Each line of the data must be copied exactly.

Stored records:
*-*-*

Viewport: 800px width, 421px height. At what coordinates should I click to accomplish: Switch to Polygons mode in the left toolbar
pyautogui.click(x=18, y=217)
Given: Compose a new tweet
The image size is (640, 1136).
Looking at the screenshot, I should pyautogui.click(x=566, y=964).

*-*-*

SOLUTION TO THIS EXERCISE:
Viewport: 800px width, 421px height. At what coordinates should I click to accomplish: Switch to Polygons mode in the left toolbar
pyautogui.click(x=18, y=217)
Given: Compose a new tweet
The image size is (640, 1136).
Looking at the screenshot, I should pyautogui.click(x=566, y=964).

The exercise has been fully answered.